-- ENTRIES SHOWN --
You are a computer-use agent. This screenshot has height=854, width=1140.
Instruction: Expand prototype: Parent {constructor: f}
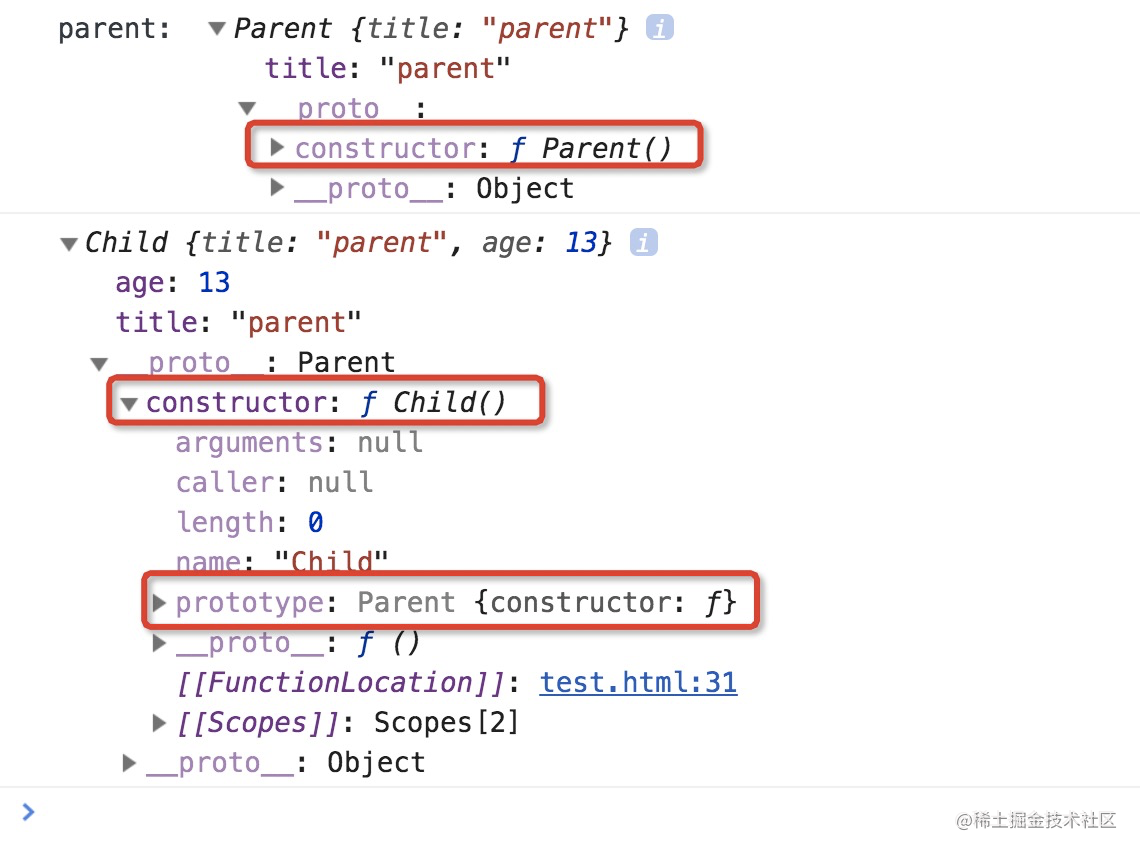[x=159, y=602]
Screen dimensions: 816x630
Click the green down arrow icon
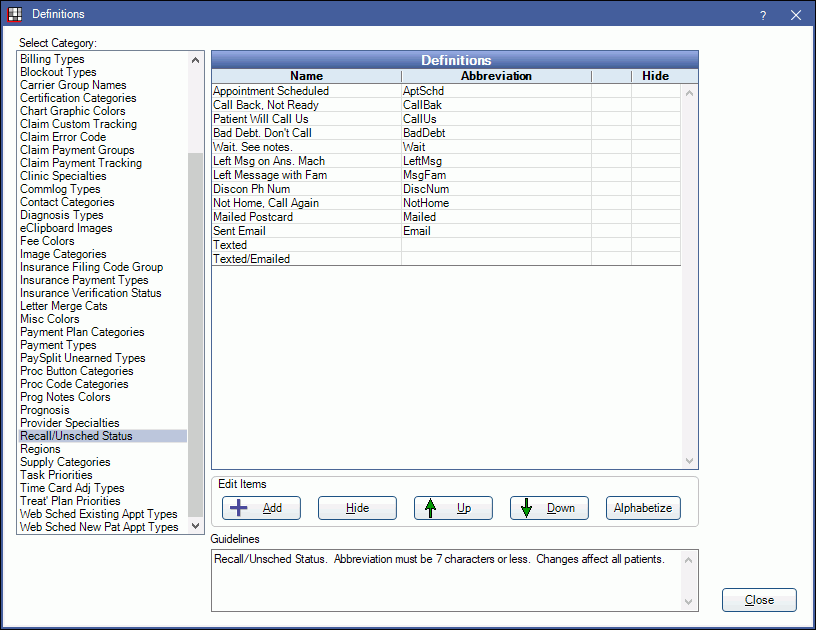coord(526,508)
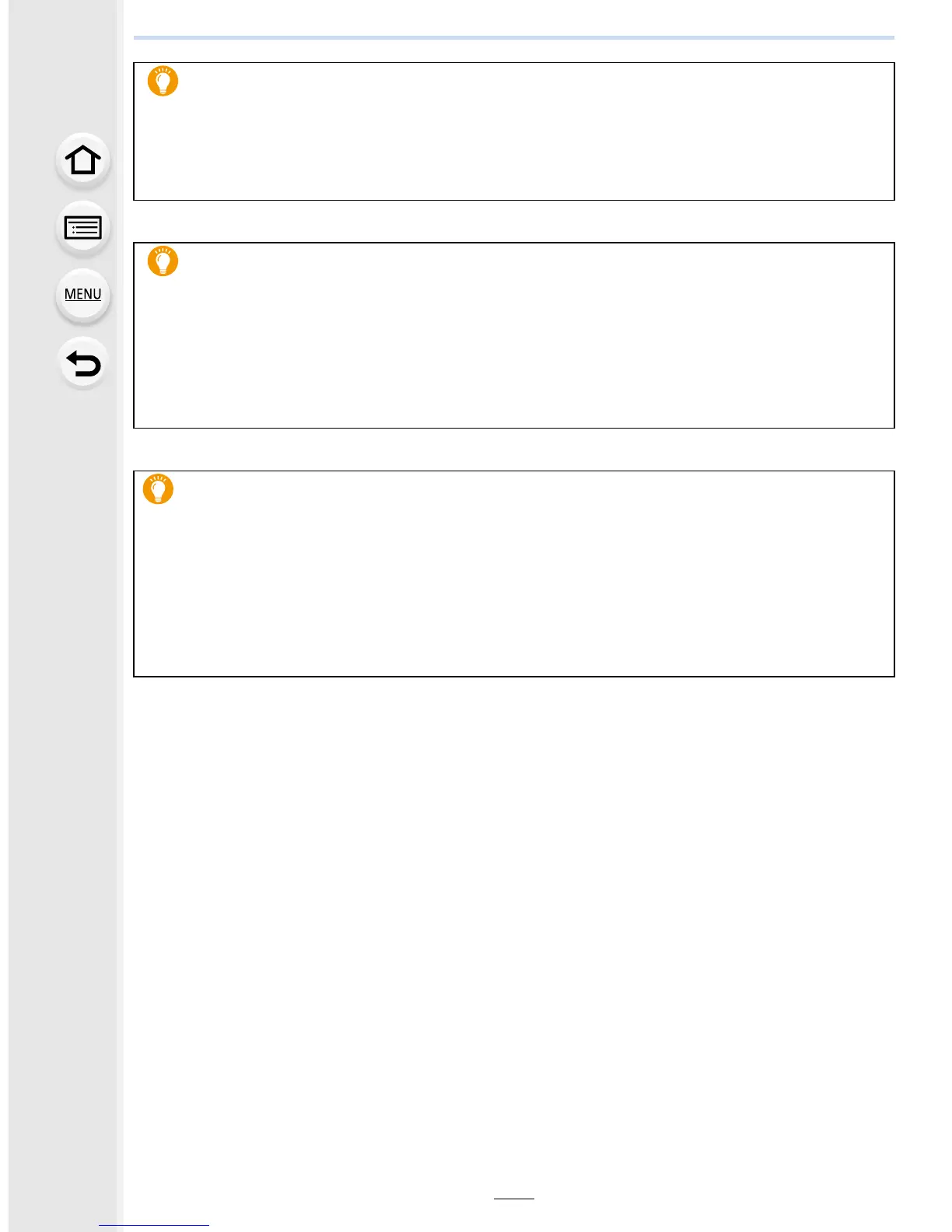Go to the Home page icon

(82, 161)
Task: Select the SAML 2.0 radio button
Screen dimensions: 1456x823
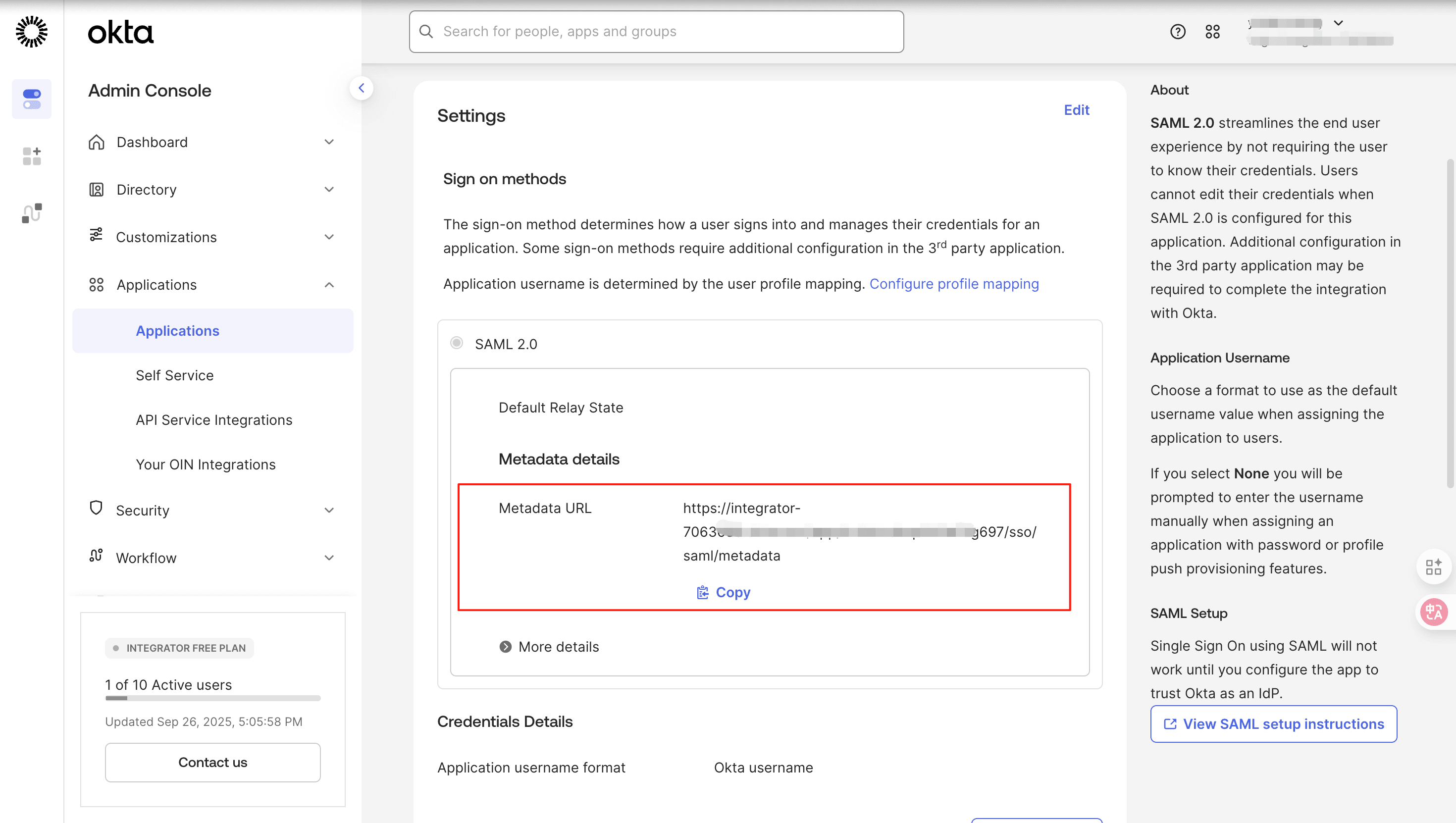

-- EXERCISE INSTRUCTIONS --
Change "Screen dimensions" to "Display size" everywhere it occurs in the rows above, and give those lines again with everything else unchanged. Leave the pictures out of your answer.

-- WRITTEN RESPONSE --
You are a computer-use agent. This screenshot has height=854, width=1140.
Instruction: Expand prototype: Parent {constructor: f}
[x=159, y=602]
Display size: 816x630
Click the green down arrow icon
coord(526,508)
Go to the Home page icon

(82, 161)
Task: Select the SAML 2.0 radio button
Display size: 1456x823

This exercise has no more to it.